Daniel P. Berrangé berrange at redhat.com
Tue Mar 21 16:37:26 UTC 2023


On Tue, Mar 21, 2023 at 05:34:45PM +0100, Michal Prívozník wrote:
> On 3/21/23 17:04, Pavel Hrdina wrote:
> > On Tue, Mar 21, 2023 at 03:33:24PM +0000, Daniel P. Berrangé wrote:
> >> On Tue, Mar 21, 2023 at 04:31:00PM +0100, Michal Prívozník wrote:
> >>> On 3/21/23 16:25, Daniel P. Berrangé wrote:
> >>>> On Tue, Mar 21, 2023 at 04:11:33PM +0100, Michal Privoznik wrote:
> >>>>> <snip/>
> >>>>
> >>>> I don't like the idea of forcing -O0 for the production builds, just to
> >>>> work around the problem of our broken tests. Can we approach it from the
> >>>> opposite POV and disable building of tests, if we see meson optimization
> >>>> level is > 0
> >>>>
> >>>> eg something roughly like this:
> >>>>
> >>>>   with_tests = true
> >>>>   if cc.get_id() == 'clang' and
> >>>>      not supported_cc_flags.contains('-fsemantic-interposition') and
> >>>>      get_option('optimization') != 0
> >>>>      with_tests = false
> >>>>   endif
> >>>>
> >>>>   if with_tests
> >>>>     subdir('tests')
> >>>>   endif
> >>>>
> >>>>
> >>>> So people can choose to have tests work or not
> >>>
> >>> That could work too, yeah. My reasoning for going with -O0 was that it's
> >>> very rare that somebody would use such old CLang, but I guess disabling
> >>> tests is less invasive. I'll send v2 shortly.
> >>
> >> It isn't just old Clang. Latest clang lacks -fsemantic-interposition
> >> on non-x86_64, which means current macOS M1 platform today. For our
> >> CI, I guess we'll want to request non-optimized builds for macOS
> >> and FreeBSD 12, so we still run unit tests.
> > 
> > We can also utilize the meson 'buildtype' option [1] to figure out if we
> > need to disable/enable tests or modify the optimization that we use when
> > building.
> > 
> > When building from git the default value is 'debugoptimized' but when
> > building using RPM it changes to 'plain'. Not sure what FreeBSD and
> > macOS are using.
> > 
> > The 'buildtype' affects what value will be stored in 'debug' and
> > 'optimization' options. That could allow us to run tests from git builds
> > where we could disable optimizations and disable tests when libvirt is
> > compiled using package manager.
> 
> To summarize what we want:
> 
> if CLang doesn't support -fsemantic-interposition:
>   if building from a git checkout:
>     enforce -O0
>   else
>     disable tests
> 
> What worries me about this approach is that some distros might leave
> .git/ dir in the checkout (e.g. live ebuilds from Gentoo) in which case
> we detect the build as from git.

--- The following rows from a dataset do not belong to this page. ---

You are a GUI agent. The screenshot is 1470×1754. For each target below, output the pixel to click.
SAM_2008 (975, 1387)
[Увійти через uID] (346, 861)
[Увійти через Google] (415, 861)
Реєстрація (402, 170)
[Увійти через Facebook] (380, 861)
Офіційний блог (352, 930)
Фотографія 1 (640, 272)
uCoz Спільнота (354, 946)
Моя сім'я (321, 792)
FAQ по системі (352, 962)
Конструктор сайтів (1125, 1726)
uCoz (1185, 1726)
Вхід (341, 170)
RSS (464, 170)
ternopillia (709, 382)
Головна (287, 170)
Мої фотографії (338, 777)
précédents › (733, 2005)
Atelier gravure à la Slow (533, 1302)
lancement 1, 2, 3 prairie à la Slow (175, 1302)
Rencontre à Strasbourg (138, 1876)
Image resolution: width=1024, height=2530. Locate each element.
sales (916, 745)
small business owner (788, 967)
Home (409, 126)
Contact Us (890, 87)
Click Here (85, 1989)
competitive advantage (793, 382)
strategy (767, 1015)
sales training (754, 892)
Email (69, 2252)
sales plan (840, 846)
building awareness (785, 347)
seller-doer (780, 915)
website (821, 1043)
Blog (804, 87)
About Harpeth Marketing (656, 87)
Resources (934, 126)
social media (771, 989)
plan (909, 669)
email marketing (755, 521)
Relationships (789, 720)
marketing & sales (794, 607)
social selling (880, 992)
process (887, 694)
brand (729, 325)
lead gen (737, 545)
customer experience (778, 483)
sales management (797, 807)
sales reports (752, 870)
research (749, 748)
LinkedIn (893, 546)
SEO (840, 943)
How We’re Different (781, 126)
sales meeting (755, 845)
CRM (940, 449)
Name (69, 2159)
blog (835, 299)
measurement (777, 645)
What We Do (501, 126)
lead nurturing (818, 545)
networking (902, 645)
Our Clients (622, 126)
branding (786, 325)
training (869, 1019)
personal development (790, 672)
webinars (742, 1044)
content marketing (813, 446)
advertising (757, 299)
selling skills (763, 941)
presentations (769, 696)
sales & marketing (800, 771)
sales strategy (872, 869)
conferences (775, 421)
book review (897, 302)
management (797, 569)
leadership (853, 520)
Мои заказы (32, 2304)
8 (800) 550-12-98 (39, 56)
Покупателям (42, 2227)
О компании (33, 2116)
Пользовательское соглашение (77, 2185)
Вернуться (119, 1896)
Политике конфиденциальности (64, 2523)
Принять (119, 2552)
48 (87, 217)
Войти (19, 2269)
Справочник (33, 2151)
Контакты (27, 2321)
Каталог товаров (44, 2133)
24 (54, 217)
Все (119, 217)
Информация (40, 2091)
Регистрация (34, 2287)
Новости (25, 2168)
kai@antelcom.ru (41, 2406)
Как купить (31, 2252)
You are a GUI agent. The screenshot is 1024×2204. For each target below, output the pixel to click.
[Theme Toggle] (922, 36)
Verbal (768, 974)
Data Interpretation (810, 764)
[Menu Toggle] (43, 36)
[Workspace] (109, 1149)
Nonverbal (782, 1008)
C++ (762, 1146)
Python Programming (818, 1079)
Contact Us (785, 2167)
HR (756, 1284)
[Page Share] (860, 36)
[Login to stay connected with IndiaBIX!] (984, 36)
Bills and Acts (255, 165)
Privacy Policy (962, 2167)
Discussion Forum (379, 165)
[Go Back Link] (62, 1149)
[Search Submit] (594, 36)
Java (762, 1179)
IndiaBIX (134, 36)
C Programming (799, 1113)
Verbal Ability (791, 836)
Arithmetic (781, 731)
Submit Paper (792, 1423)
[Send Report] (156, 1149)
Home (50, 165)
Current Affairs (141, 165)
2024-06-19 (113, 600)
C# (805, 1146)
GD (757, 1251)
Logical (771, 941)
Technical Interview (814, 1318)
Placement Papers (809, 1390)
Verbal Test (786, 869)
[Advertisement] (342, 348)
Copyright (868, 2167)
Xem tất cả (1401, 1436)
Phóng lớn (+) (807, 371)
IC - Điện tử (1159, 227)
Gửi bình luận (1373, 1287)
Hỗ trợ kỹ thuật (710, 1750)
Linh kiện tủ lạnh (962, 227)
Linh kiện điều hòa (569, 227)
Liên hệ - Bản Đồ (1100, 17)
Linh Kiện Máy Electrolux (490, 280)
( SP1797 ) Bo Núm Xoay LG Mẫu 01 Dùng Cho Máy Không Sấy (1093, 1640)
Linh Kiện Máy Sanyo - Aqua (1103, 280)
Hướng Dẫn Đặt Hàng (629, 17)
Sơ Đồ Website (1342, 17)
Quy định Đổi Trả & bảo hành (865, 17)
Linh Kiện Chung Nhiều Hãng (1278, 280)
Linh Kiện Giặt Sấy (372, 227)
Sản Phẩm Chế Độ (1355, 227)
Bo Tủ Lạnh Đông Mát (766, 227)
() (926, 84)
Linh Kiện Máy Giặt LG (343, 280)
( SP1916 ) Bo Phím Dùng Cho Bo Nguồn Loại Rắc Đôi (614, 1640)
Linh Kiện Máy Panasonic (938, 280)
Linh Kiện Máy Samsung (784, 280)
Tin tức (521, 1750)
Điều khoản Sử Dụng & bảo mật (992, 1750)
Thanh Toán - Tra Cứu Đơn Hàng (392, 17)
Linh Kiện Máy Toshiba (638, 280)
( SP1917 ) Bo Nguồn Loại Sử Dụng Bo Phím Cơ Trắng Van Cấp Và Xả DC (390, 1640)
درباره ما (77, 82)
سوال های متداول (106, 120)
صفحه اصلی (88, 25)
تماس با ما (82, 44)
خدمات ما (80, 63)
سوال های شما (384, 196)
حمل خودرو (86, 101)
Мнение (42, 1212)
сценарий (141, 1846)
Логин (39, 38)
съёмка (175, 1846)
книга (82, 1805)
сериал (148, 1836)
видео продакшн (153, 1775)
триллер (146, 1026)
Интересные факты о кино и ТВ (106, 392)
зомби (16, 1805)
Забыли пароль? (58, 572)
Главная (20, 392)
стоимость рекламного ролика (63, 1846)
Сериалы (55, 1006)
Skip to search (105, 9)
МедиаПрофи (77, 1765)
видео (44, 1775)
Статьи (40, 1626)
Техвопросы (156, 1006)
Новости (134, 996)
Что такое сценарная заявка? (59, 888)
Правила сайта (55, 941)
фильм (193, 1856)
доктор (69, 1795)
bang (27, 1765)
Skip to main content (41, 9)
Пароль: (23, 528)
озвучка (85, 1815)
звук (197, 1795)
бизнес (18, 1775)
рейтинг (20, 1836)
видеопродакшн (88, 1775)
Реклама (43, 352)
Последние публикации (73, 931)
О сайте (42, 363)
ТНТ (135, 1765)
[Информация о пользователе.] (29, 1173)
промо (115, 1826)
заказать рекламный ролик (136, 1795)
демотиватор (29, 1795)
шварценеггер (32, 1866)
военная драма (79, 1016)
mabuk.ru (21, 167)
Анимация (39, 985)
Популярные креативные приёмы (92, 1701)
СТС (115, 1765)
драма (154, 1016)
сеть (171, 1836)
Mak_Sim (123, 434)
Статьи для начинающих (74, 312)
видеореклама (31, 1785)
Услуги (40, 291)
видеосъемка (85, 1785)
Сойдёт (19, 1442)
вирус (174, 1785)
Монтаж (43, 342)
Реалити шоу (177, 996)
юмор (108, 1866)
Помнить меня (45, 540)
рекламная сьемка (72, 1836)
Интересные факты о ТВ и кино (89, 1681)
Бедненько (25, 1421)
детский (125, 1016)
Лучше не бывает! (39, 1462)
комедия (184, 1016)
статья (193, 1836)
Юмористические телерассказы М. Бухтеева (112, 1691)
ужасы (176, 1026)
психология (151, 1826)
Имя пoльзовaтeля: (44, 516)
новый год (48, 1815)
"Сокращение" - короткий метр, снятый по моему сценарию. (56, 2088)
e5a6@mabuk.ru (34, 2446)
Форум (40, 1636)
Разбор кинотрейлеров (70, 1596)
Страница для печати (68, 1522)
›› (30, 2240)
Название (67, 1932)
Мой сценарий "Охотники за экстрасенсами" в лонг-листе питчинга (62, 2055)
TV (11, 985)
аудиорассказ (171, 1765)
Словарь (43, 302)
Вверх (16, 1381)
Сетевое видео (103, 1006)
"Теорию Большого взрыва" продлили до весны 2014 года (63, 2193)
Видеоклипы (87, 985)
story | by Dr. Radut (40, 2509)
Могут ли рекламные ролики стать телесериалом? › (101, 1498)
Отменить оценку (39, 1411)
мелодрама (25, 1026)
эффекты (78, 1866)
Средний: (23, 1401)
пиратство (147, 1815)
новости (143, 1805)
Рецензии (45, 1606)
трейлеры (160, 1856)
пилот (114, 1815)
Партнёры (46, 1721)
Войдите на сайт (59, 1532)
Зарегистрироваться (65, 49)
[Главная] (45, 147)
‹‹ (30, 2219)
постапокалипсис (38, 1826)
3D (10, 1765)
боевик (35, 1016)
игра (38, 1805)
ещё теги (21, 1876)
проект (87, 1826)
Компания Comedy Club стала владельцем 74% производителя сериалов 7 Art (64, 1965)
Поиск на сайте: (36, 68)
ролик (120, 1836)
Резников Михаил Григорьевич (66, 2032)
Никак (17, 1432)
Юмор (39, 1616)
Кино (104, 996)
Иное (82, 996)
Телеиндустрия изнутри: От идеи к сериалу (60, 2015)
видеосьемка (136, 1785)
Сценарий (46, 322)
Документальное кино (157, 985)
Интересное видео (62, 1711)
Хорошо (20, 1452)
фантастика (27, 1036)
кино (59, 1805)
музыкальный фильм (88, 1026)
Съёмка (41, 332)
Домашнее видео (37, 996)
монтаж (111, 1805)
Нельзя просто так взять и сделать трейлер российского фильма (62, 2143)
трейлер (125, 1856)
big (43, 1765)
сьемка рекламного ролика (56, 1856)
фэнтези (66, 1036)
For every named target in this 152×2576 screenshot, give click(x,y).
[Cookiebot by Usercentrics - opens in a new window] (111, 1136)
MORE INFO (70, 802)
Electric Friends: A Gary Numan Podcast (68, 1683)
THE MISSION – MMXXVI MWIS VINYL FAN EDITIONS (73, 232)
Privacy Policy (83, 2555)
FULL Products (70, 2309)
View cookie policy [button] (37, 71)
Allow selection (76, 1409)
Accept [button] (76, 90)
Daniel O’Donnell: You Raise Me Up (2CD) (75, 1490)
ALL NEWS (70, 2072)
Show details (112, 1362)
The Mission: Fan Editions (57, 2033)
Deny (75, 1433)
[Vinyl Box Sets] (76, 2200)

But such distros surely pass
> --buildtype=...
> 
> Now, we need to distinguish two scenarios: when the default value from
> the beginning of the meson.build file was used (and thus we can enforce
> -O0), OR when --buildtype=debugoptimized (or any other option that sets
> optimization level) was passed on the cmd line (in which case we need to
> disable tests). But I don't think there's a way to detect that.

I don't believe we need to check 'buildtype'. A get_option("optimization")
call should reflect the results of the 'buildtype' option IIRC>

> But at the same time, disabling optimization whenever .git/ dir is found
> feels very, very wrong.

Yeah, I wouldn't enforce -O0, just disable tests, and print a message
at end of meson execution to use 'buildtype' to turn off optimization
or use a newer clang, if they want to re-enable tests.